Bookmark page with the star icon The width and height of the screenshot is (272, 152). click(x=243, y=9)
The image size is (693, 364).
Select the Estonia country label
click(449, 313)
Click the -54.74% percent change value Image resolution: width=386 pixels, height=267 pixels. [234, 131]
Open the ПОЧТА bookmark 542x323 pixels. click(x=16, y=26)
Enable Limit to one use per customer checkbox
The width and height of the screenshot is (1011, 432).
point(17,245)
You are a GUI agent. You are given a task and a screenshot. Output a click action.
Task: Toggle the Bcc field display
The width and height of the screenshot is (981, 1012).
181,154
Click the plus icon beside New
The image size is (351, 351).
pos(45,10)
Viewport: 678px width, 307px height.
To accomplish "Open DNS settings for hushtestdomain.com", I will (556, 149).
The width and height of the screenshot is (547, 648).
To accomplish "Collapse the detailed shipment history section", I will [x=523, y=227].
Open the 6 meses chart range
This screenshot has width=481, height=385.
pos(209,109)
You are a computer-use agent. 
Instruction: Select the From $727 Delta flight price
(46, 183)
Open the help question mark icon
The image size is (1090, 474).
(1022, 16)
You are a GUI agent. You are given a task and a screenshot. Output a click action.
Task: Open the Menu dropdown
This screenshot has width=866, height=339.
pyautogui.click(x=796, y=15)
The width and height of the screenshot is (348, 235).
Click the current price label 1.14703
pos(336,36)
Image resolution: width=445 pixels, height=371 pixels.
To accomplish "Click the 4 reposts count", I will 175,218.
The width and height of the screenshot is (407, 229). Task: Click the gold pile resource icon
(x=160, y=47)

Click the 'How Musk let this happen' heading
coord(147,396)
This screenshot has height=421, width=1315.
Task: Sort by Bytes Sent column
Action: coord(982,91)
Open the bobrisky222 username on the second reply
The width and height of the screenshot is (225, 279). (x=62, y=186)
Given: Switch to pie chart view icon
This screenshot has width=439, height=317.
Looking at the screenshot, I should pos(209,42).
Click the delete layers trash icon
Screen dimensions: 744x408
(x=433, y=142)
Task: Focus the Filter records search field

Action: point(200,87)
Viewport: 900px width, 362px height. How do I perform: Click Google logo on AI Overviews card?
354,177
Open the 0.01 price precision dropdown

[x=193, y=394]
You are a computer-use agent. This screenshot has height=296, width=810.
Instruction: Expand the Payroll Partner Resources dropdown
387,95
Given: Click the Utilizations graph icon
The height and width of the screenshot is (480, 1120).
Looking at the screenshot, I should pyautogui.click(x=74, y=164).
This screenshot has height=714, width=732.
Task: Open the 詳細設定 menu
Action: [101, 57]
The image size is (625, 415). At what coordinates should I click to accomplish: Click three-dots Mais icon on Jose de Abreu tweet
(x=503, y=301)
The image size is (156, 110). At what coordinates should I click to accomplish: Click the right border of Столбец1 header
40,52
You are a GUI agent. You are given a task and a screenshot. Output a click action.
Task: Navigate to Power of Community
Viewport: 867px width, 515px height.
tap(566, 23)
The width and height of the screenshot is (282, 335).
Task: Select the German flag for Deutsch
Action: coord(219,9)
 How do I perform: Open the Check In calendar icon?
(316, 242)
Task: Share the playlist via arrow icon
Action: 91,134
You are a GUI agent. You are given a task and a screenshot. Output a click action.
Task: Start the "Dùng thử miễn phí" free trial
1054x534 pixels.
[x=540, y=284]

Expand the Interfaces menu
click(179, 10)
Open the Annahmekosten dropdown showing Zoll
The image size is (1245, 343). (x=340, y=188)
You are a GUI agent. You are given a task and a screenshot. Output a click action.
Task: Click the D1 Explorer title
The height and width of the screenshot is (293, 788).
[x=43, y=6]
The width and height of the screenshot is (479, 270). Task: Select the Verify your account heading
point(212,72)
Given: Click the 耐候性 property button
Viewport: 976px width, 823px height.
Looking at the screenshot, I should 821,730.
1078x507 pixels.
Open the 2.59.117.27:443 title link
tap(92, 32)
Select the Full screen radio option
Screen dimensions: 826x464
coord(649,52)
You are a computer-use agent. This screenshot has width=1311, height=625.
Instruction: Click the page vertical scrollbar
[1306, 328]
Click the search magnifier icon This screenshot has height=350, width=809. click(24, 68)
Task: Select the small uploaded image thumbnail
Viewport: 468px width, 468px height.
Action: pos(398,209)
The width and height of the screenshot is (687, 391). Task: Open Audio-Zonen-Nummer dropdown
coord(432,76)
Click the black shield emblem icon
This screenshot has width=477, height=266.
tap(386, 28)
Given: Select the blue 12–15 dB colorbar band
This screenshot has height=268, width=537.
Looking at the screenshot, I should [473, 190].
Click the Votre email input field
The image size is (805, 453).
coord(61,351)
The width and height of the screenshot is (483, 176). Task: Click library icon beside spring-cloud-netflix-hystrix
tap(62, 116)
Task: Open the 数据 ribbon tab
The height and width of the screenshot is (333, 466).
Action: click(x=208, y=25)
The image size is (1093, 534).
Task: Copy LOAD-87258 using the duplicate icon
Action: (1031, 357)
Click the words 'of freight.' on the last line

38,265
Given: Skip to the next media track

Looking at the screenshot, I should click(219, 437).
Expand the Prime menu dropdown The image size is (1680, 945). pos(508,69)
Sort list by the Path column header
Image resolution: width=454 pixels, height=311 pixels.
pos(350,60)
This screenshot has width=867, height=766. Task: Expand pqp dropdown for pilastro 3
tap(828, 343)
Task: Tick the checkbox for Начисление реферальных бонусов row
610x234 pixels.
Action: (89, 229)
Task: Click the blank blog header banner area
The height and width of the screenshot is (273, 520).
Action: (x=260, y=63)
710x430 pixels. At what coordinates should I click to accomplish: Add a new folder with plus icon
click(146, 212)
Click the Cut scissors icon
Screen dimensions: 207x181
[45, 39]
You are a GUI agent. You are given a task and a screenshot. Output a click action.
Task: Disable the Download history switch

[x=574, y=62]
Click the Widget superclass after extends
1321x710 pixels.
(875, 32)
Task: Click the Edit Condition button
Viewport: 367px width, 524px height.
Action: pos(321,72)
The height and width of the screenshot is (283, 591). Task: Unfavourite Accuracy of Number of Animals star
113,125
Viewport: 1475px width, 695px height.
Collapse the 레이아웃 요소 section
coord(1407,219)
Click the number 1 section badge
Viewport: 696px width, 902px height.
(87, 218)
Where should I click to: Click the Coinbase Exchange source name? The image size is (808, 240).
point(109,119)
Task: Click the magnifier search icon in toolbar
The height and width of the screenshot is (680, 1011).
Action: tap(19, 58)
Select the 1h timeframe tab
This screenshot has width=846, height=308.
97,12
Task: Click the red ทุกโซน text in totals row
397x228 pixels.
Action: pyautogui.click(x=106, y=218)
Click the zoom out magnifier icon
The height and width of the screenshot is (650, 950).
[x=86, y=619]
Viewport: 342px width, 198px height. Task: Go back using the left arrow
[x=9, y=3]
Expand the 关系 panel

About this task: All entries are to be reproduced verbatim, with none omitted.

Completed task:
Bookmark page with the star icon The width and height of the screenshot is (272, 152). click(x=243, y=9)
The image size is (693, 364).
Select the Estonia country label
click(449, 313)
Click the -54.74% percent change value Image resolution: width=386 pixels, height=267 pixels. [234, 131]
Open the ПОЧТА bookmark 542x323 pixels. click(x=16, y=26)
Enable Limit to one use per customer checkbox
The width and height of the screenshot is (1011, 432).
point(17,245)
You are a GUI agent. You are given a task and a screenshot. Output a click action.
Task: Toggle the Bcc field display
The width and height of the screenshot is (981, 1012).
181,154
Click the plus icon beside New
The image size is (351, 351).
pos(45,10)
Viewport: 678px width, 307px height.
To accomplish "Open DNS settings for hushtestdomain.com", I will (556, 149).
The width and height of the screenshot is (547, 648).
To accomplish "Collapse the detailed shipment history section", I will [x=523, y=227].
Open the 6 meses chart range
This screenshot has width=481, height=385.
pos(209,109)
You are a computer-use agent. 
Instruction: Select the From $727 Delta flight price
(46, 183)
Open the help question mark icon
The image size is (1090, 474).
(1022, 16)
You are a GUI agent. You are given a task and a screenshot. Output a click action.
Task: Open the Menu dropdown
This screenshot has width=866, height=339.
pyautogui.click(x=796, y=15)
The width and height of the screenshot is (348, 235).
Click the current price label 1.14703
pos(336,36)
Image resolution: width=445 pixels, height=371 pixels.
To accomplish "Click the 4 reposts count", I will 175,218.
The width and height of the screenshot is (407, 229). Task: Click the gold pile resource icon
(x=160, y=47)

Click the 'How Musk let this happen' heading
coord(147,396)
This screenshot has height=421, width=1315.
Task: Sort by Bytes Sent column
Action: coord(982,91)
Open the bobrisky222 username on the second reply
The width and height of the screenshot is (225, 279). (x=62, y=186)
Given: Switch to pie chart view icon
This screenshot has width=439, height=317.
Looking at the screenshot, I should pos(209,42).
Click the delete layers trash icon
Screen dimensions: 744x408
(x=433, y=142)
Task: Focus the Filter records search field

Action: point(200,87)
Viewport: 900px width, 362px height. How do I perform: Click Google logo on AI Overviews card?
354,177
Open the 0.01 price precision dropdown

[x=193, y=394]
You are a computer-use agent. This screenshot has height=296, width=810.
Instruction: Expand the Payroll Partner Resources dropdown
387,95
Given: Click the Utilizations graph icon
The height and width of the screenshot is (480, 1120).
Looking at the screenshot, I should pyautogui.click(x=74, y=164).
This screenshot has height=714, width=732.
Task: Open the 詳細設定 menu
Action: [101, 57]
The image size is (625, 415). At what coordinates should I click to accomplish: Click three-dots Mais icon on Jose de Abreu tweet
(x=503, y=301)
The image size is (156, 110). At what coordinates should I click to accomplish: Click the right border of Столбец1 header
40,52
You are a GUI agent. You are given a task and a screenshot. Output a click action.
Task: Navigate to Power of Community
Viewport: 867px width, 515px height.
tap(566, 23)
The width and height of the screenshot is (282, 335).
Task: Select the German flag for Deutsch
Action: coord(219,9)
 How do I perform: Open the Check In calendar icon?
(316, 242)
Task: Share the playlist via arrow icon
Action: 91,134
You are a GUI agent. You are given a task and a screenshot. Output a click action.
Task: Start the "Dùng thử miễn phí" free trial
1054x534 pixels.
[x=540, y=284]

Expand the Interfaces menu
click(179, 10)
Open the Annahmekosten dropdown showing Zoll
The image size is (1245, 343). (x=340, y=188)
You are a GUI agent. You are given a task and a screenshot. Output a click action.
Task: Click the D1 Explorer title
The height and width of the screenshot is (293, 788).
[x=43, y=6]
The width and height of the screenshot is (479, 270). Task: Select the Verify your account heading
point(212,72)
Given: Click the 耐候性 property button
Viewport: 976px width, 823px height.
Looking at the screenshot, I should 821,730.
1078x507 pixels.
Open the 2.59.117.27:443 title link
tap(92, 32)
Select the Full screen radio option
Screen dimensions: 826x464
coord(649,52)
You are a computer-use agent. This screenshot has width=1311, height=625.
Instruction: Click the page vertical scrollbar
[1306, 328]
Click the search magnifier icon This screenshot has height=350, width=809. click(24, 68)
Task: Select the small uploaded image thumbnail
Viewport: 468px width, 468px height.
Action: pos(398,209)
The width and height of the screenshot is (687, 391). Task: Open Audio-Zonen-Nummer dropdown
coord(432,76)
Click the black shield emblem icon
This screenshot has width=477, height=266.
tap(386, 28)
Given: Select the blue 12–15 dB colorbar band
This screenshot has height=268, width=537.
Looking at the screenshot, I should [473, 190].
Click the Votre email input field
The image size is (805, 453).
coord(61,351)
The width and height of the screenshot is (483, 176). Task: Click library icon beside spring-cloud-netflix-hystrix
tap(62, 116)
Task: Open the 数据 ribbon tab
The height and width of the screenshot is (333, 466).
Action: click(x=208, y=25)
The image size is (1093, 534).
Task: Copy LOAD-87258 using the duplicate icon
Action: (1031, 357)
Click the words 'of freight.' on the last line

38,265
Given: Skip to the next media track

Looking at the screenshot, I should click(219, 437).
Expand the Prime menu dropdown The image size is (1680, 945). pos(508,69)
Sort list by the Path column header
Image resolution: width=454 pixels, height=311 pixels.
pos(350,60)
This screenshot has width=867, height=766. Task: Expand pqp dropdown for pilastro 3
tap(828, 343)
Task: Tick the checkbox for Начисление реферальных бонусов row
610x234 pixels.
Action: (89, 229)
Task: Click the blank blog header banner area
The height and width of the screenshot is (273, 520).
Action: (x=260, y=63)
710x430 pixels. At what coordinates should I click to accomplish: Add a new folder with plus icon
click(146, 212)
Click the Cut scissors icon
Screen dimensions: 207x181
[45, 39]
You are a GUI agent. You are given a task and a screenshot. Output a click action.
Task: Disable the Download history switch

[x=574, y=62]
Click the Widget superclass after extends
1321x710 pixels.
(875, 32)
Task: Click the Edit Condition button
Viewport: 367px width, 524px height.
Action: pos(321,72)
The height and width of the screenshot is (283, 591). Task: Unfavourite Accuracy of Number of Animals star
113,125
Viewport: 1475px width, 695px height.
Collapse the 레이아웃 요소 section
coord(1407,219)
Click the number 1 section badge
Viewport: 696px width, 902px height.
(87, 218)
Where should I click to: Click the Coinbase Exchange source name? The image size is (808, 240).
point(109,119)
Task: Click the magnifier search icon in toolbar
The height and width of the screenshot is (680, 1011).
Action: tap(19, 58)
Select the 1h timeframe tab
This screenshot has width=846, height=308.
97,12
Task: Click the red ทุกโซน text in totals row
397x228 pixels.
Action: pyautogui.click(x=106, y=218)
Click the zoom out magnifier icon
The height and width of the screenshot is (650, 950).
[x=86, y=619]
Viewport: 342px width, 198px height. Task: Go back using the left arrow
[x=9, y=3]
Expand the 关系 panel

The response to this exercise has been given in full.